(What is asked)
Rewrite the listing from the line with "You are a computer-use agent." through the end, swapping "Instruction" for "Command" and leaving everything else unchanged.

(Data for processing)
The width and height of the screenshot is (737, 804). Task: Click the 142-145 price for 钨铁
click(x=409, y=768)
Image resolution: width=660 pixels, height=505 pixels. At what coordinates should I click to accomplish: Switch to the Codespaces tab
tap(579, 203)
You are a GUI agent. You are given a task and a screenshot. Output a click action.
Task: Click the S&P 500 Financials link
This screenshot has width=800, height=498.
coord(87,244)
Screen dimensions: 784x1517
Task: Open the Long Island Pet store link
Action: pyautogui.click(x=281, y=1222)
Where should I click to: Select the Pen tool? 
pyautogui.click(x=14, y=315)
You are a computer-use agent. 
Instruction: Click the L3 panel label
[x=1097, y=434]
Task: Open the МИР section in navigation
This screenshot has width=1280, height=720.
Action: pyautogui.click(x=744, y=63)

(Solution to this problem)
You are a computer-use agent. 
Command: Click the L3 panel label
[x=1097, y=434]
Task: Open the МИР section in navigation
This screenshot has width=1280, height=720.
Action: pyautogui.click(x=744, y=63)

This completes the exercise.